Here are the top 10 movies from the career of Jennifer Lawrence.
American Hustle
American Hustle is a funny, exciting, and very enjoyable movie about a couple of con artists who wind up working for the FBI in order to uncover and catch corruption in the political system. At least, that’s how it starts. It gets more complex than that. It’s got a lot of moving parts and a large number of characters, all of whom are interesting in their own ways – many of the actors play against type, at least to a degree. It’s a lot of fun.
The Beaver
The Beaver is a Mel Gibson movie in which a man has a mental breakdown and finds comfort in a sock puppet of a beaver, through which he then decides to converse with the people around him. It “controls him” now, even though we can tell pretty early on that it’s basically acting as a mask. The movie is a pretty nuanced take on mental illness, actually, and Gibson is great. The supporting cast is also pretty solid.
The Hunger Games
Based on the first book in a trilogy that sold millions upon millions of copies, The Hunger Games stars Jennifer Lawrence as a young woman in an impoverished part of the country who winds up participating in a Battle Royale-esque game in which participants try to kill each other before they are killed. The winner gets to live glamorously for the rest of his or her life. The series eventually becomes bigger than that, but the first two movies are pretty much just that. And they’re good!
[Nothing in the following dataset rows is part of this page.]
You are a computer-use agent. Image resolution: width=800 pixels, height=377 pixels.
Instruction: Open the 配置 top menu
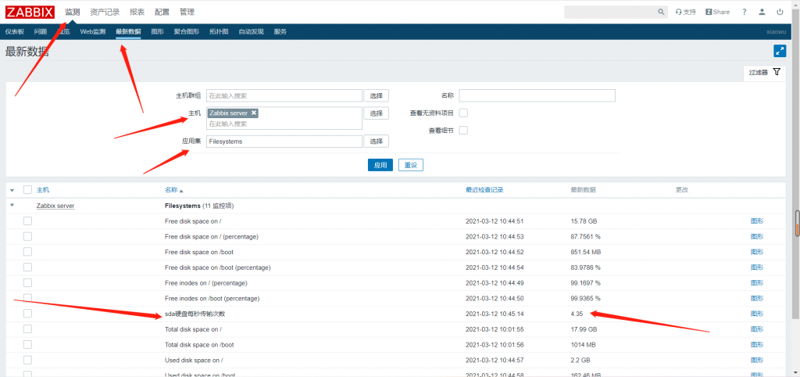tap(162, 12)
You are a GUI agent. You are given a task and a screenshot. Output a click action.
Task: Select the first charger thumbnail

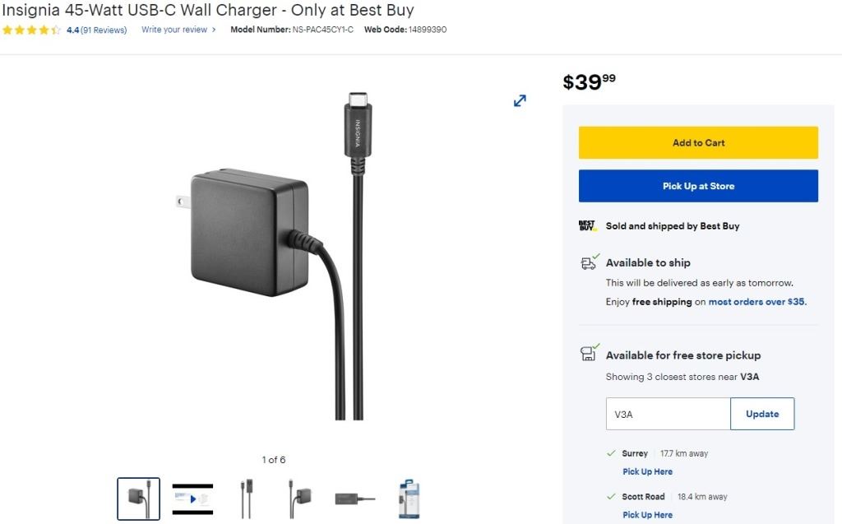pos(138,498)
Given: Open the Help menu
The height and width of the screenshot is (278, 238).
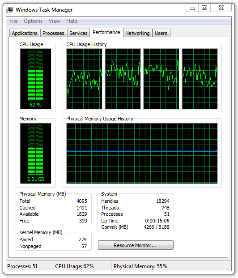Looking at the screenshot, I should (x=72, y=21).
The Hunger Games: Catching Fire
The Hunger Games: Catching Fire is basically the first movie, but better. A couple of characters from the last one have to go back into the games. The filmmaking is better. The characters are better defined. The action doesn’t suffer from as much shaky camerawork or rapid-fire editing. And the small details are more prevalent and begin to matter. It’s a second chance at something that was done pretty well the first time.
The rest of the franchise isn’t quite as good. You can read up on it here.
Like Crazy
https://www.youtube.com/watch?v=4xvU4uHwQEg
Like Crazy has a very honest love story. It takes most of the glamour right out of it; we believe these are real people existing in our world. They have flaws and strengths. It was filmed without much of a script, meaning the actors had to become these characters and act how they think they’d act, not how a screenplay dictated. It’s emotionally involving, it’s very funny, and the acting is great. It almost, at times, feel like a documentary just following these people around.
mother!
The entirety of mother! is some sort of biblical allegory. It’s thematically challenging, it has some of the most shocking violence you’ll see this year – or any year – and it gets absolutely insane near its conclusion.
If you’re of the belief that art should be provocative – if it’s designed to make you feel something strong, regardless of whether that’s love or hate – then mother! is a must-watch.
The Poker House
The Poker House was released in 2008, and is one of the first movies of Jennifer Lawrence’s career. It might contain her best performance, although since nobody saw it, it didn’t get any awards consideration. Lawrence plays one of the children in a very poor, dysfunctional, house. It’s a heartbreaking little movie that condenses several months worth of awfulness into a single days. And it was written and directed by Lori Petty, who based it off her own experiences. It’s really great.
Silver Linings Playbook
Another dysfunctional family movie, Silver Linings Playbook sees Bradley Cooper and Jennifer Lawrence act in a David O. Russell movie – a director who at the time was on a string of getting great performances out of almost his entire cast, and making solid movies because of those performances. Cooper is the lead, and it focuses not just on his budding romance with Lawrence, but also his home life with his parents. Also: mental illness plays a major role. I’m not convinced it’s treated terribly well, but it’s there.
Winter’s Bone
Jennifer Lawrence got her first Oscar nomination for Winter’s Bone. It’s a great performance. Her family in the movie is poor and, in order to escape a potential eviction, she must track down her missing father. The film deals with poverty and family and illegal methamphetamine labs – a pervasive thing in rural Missouri, I guess. It’s a good movie with a great lead performance.
X-Men: First Class
X-Men: First Class is one of only a few good X-Men movies. And a couple of those don’t even have “X-Men” in the title. This one served as a soft reboot for the franchise, taking place several decades before the previous trilogy and allowing for new actors to take over, but also keeping most of the previously established continuity. It’s both a superhero movie and a Cold War thriller. And it’s really good. It’s too bad this level of quality isn’t prevalent in many of the other X-Men movies.